_DATA_
►
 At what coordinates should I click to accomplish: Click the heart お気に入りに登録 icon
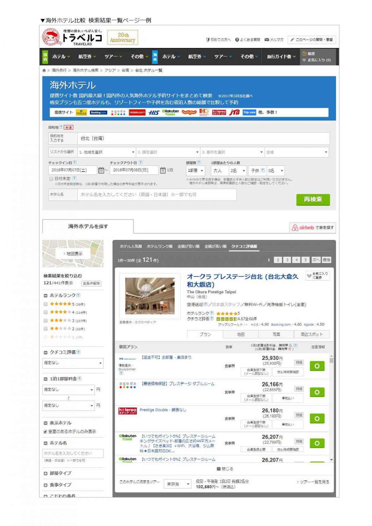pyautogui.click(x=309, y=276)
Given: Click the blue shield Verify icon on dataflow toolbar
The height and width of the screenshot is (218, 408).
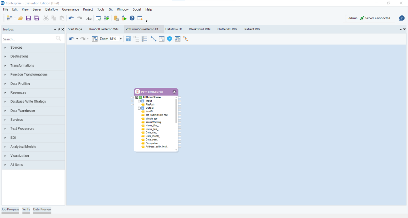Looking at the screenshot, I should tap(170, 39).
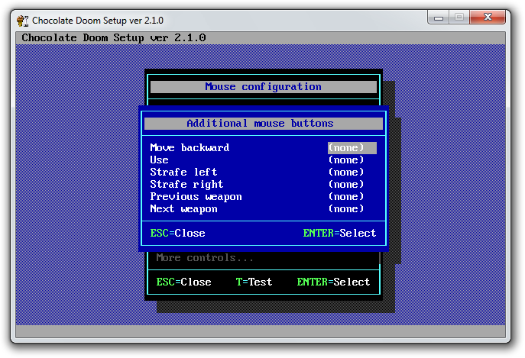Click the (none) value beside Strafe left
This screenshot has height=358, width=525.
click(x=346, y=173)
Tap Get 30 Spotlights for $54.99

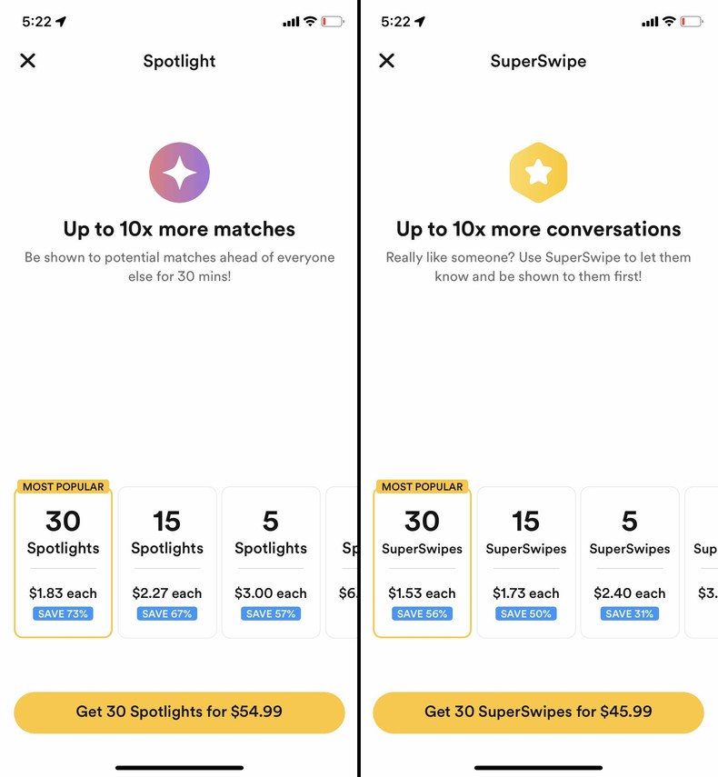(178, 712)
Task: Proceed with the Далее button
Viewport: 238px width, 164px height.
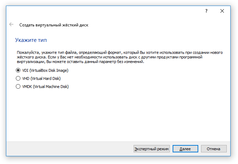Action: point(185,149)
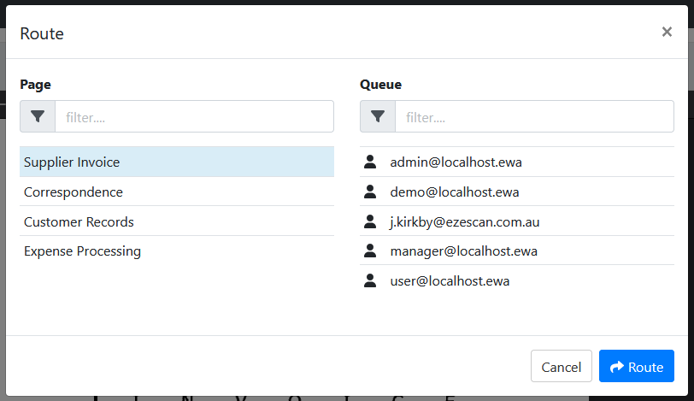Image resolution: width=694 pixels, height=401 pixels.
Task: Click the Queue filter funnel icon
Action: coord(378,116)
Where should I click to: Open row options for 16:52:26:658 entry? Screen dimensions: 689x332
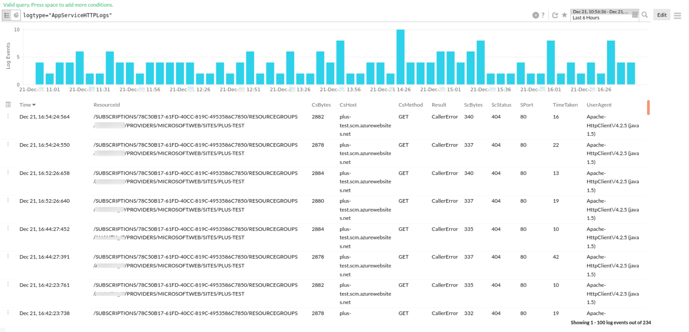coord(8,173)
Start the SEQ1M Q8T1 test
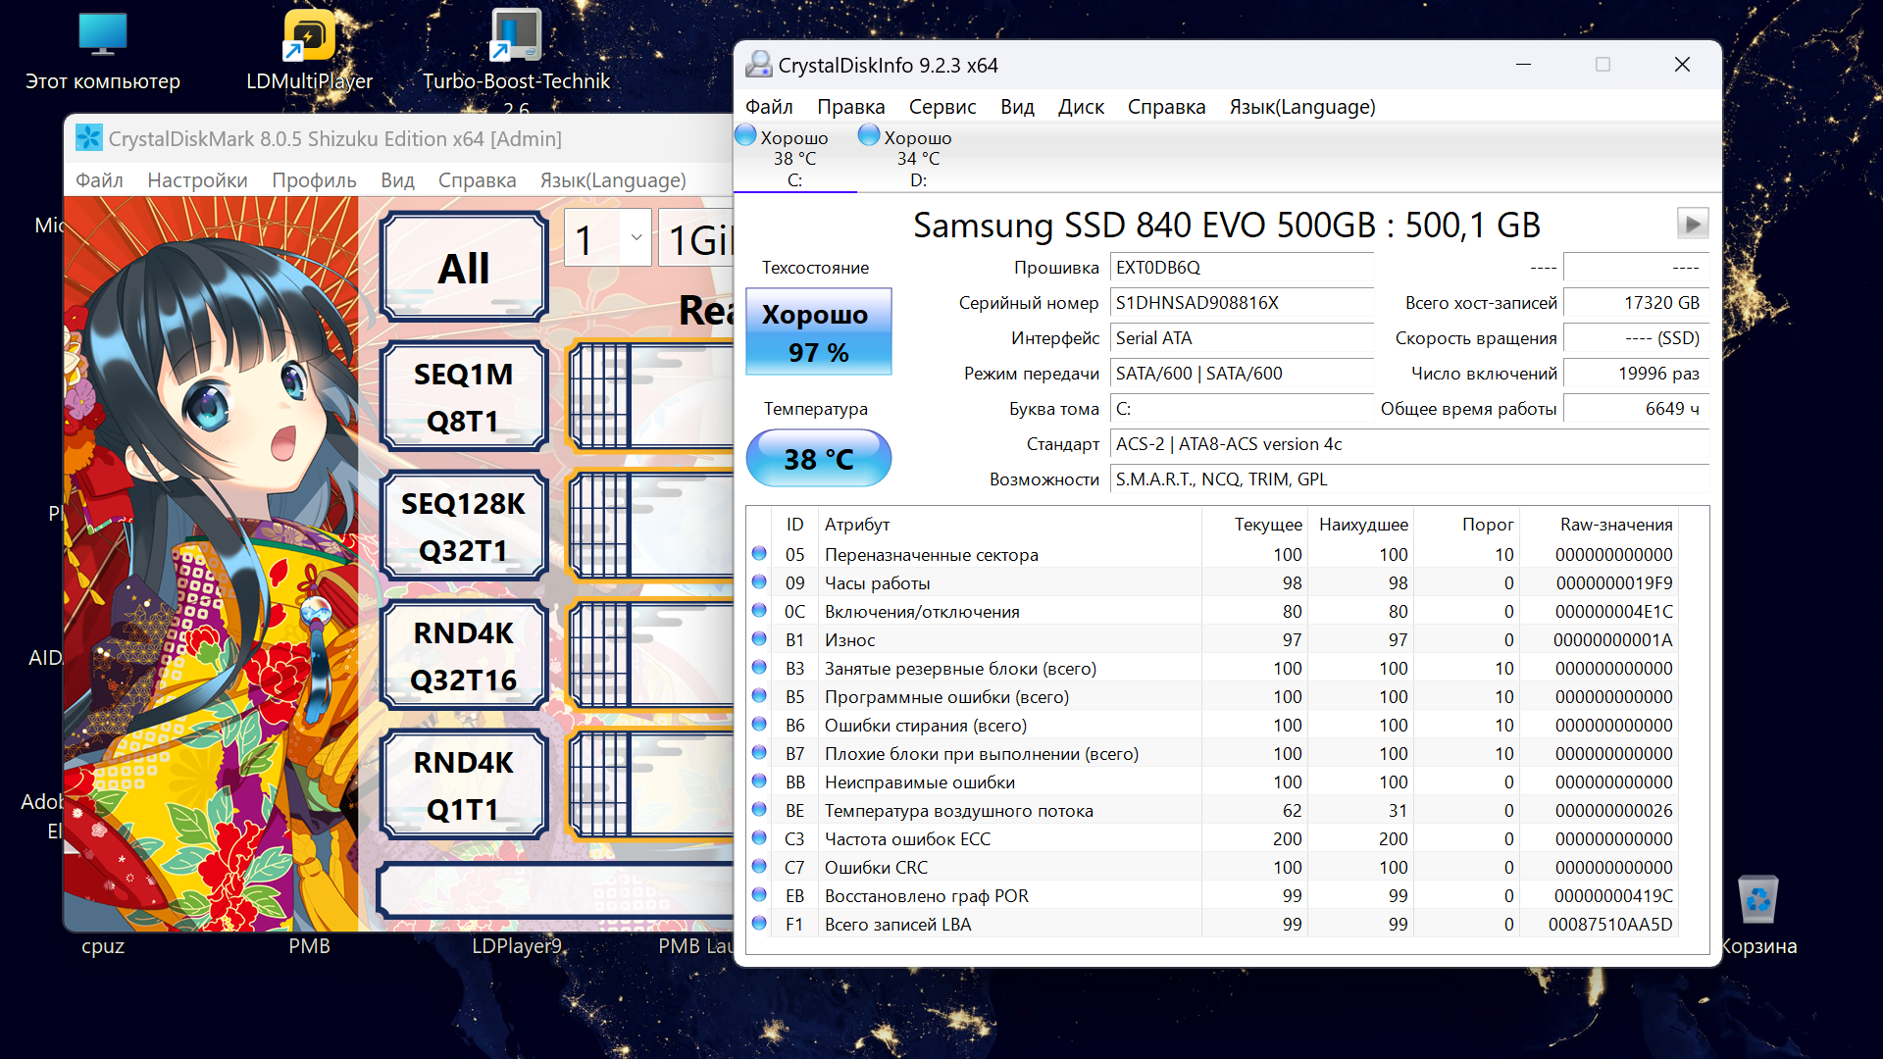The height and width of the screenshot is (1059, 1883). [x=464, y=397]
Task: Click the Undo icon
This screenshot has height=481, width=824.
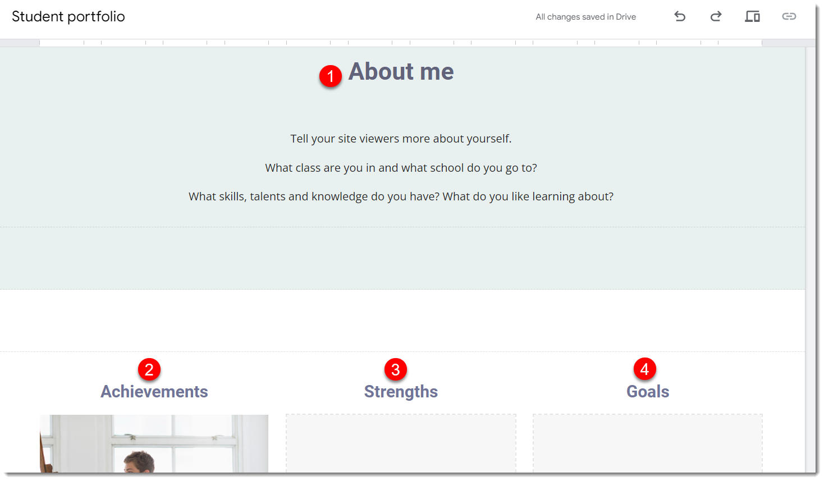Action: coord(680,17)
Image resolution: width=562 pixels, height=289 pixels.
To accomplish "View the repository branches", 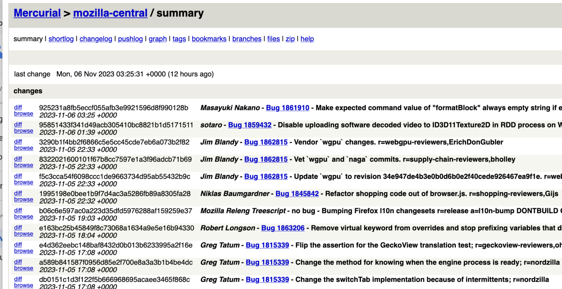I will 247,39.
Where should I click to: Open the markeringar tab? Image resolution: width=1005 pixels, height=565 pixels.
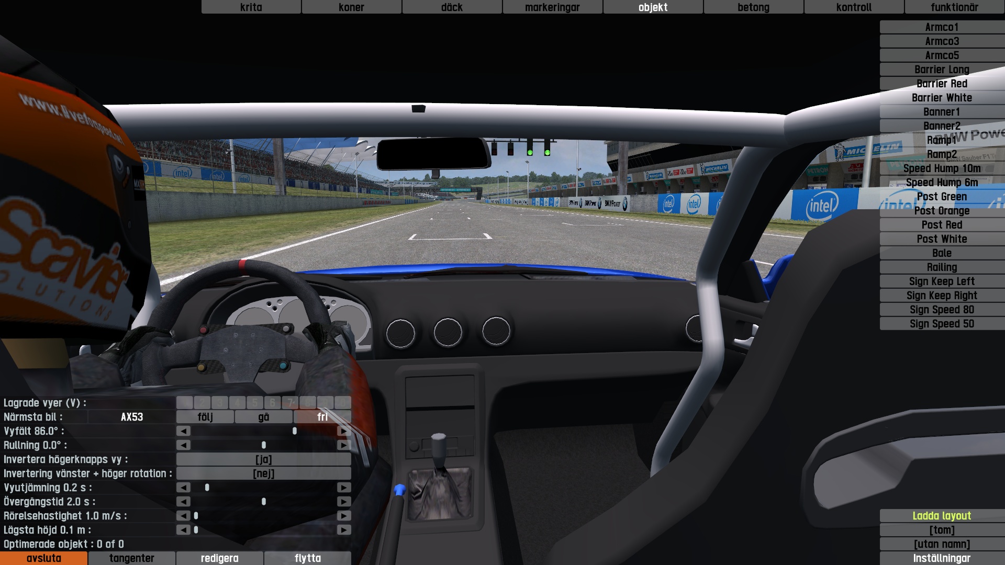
◄
_WRITTEN PROBLEM_
Report how many lines of the records above contain the word "This". Give only the number.

_WRITTEN REPLY_
2